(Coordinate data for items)
— START —
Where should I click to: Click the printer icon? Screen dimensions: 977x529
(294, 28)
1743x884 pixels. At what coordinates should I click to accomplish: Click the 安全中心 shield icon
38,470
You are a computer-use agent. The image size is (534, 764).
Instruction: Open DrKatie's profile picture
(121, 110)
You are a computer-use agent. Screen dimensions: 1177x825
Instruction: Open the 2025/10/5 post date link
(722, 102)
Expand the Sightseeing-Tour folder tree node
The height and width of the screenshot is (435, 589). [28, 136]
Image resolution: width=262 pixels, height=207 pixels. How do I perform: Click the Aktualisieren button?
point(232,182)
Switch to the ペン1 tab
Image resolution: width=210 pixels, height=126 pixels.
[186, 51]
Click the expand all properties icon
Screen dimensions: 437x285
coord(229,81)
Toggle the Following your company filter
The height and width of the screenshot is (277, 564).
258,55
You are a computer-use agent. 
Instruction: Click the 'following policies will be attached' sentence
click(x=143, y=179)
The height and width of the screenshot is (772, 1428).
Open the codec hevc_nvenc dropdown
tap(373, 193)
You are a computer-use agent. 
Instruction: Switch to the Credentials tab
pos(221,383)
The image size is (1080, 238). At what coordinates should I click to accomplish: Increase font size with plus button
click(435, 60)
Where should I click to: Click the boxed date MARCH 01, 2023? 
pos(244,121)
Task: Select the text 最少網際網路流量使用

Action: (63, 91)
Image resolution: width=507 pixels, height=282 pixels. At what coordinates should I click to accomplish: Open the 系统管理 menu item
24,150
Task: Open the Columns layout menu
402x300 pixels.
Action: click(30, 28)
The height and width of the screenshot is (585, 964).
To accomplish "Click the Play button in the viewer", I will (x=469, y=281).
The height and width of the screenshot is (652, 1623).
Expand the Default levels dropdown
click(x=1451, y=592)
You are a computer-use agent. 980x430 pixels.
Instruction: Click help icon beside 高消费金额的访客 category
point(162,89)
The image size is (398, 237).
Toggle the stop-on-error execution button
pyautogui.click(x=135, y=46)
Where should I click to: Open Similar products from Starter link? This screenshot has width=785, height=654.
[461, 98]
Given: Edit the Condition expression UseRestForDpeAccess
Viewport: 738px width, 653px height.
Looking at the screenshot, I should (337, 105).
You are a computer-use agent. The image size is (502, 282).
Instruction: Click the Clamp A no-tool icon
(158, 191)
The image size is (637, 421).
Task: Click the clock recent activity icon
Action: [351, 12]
— END —
| WORK TO DO |
Render every line of the rows above as an item in a numbered list, and skip any blank lines.

| THE OUTPUT |
1. Where should I click to: Click the printer icon? Screen dimensions: 977x529
2. (294, 28)
3. 1743x884 pixels. At what coordinates should I click to accomplish: Click the 安全中心 shield icon
4. 38,470
5. You are a computer-use agent. The image size is (534, 764).
6. Instruction: Open DrKatie's profile picture
7. (121, 110)
8. You are a computer-use agent. Screen dimensions: 1177x825
9. Instruction: Open the 2025/10/5 post date link
10. (722, 102)
11. Expand the Sightseeing-Tour folder tree node
12. The height and width of the screenshot is (435, 589). [28, 136]
13. Image resolution: width=262 pixels, height=207 pixels. How do I perform: Click the Aktualisieren button?
14. point(232,182)
15. Switch to the ペン1 tab
16. Image resolution: width=210 pixels, height=126 pixels.
17. [186, 51]
18. Click the expand all properties icon
19. Screen dimensions: 437x285
20. coord(229,81)
21. Toggle the Following your company filter
22. The height and width of the screenshot is (277, 564).
23. 258,55
24. You are a computer-use agent. 
25. Instruction: Click the 'following policies will be attached' sentence
26. click(x=143, y=179)
27. The height and width of the screenshot is (772, 1428).
28. Open the codec hevc_nvenc dropdown
29. tap(373, 193)
30. You are a computer-use agent. 
31. Instruction: Switch to the Credentials tab
32. pos(221,383)
33. The image size is (1080, 238). At what coordinates should I click to accomplish: Increase font size with plus button
34. click(435, 60)
35. Where should I click to: Click the boxed date MARCH 01, 2023? 
36. pos(244,121)
37. Task: Select the text 最少網際網路流量使用
38. Action: (63, 91)
39. Image resolution: width=507 pixels, height=282 pixels. At what coordinates should I click to accomplish: Open the 系统管理 menu item
40. 24,150
41. Task: Open the Columns layout menu
42. 402x300 pixels.
43. Action: click(30, 28)
44. The height and width of the screenshot is (585, 964).
45. To accomplish "Click the Play button in the viewer", I will (x=469, y=281).
46. The height and width of the screenshot is (652, 1623).
47. Expand the Default levels dropdown
48. click(x=1451, y=592)
49. You are a computer-use agent. 980x430 pixels.
50. Instruction: Click help icon beside 高消费金额的访客 category
51. point(162,89)
52. The image size is (398, 237).
53. Toggle the stop-on-error execution button
54. pyautogui.click(x=135, y=46)
55. Where should I click to: Open Similar products from Starter link? This screenshot has width=785, height=654.
56. [461, 98]
57. Given: Edit the Condition expression UseRestForDpeAccess
58. Viewport: 738px width, 653px height.
59. Looking at the screenshot, I should (337, 105).
60. You are a computer-use agent. The image size is (502, 282).
61. Instruction: Click the Clamp A no-tool icon
62. (158, 191)
63. The image size is (637, 421).
64. Task: Click the clock recent activity icon
65. Action: [351, 12]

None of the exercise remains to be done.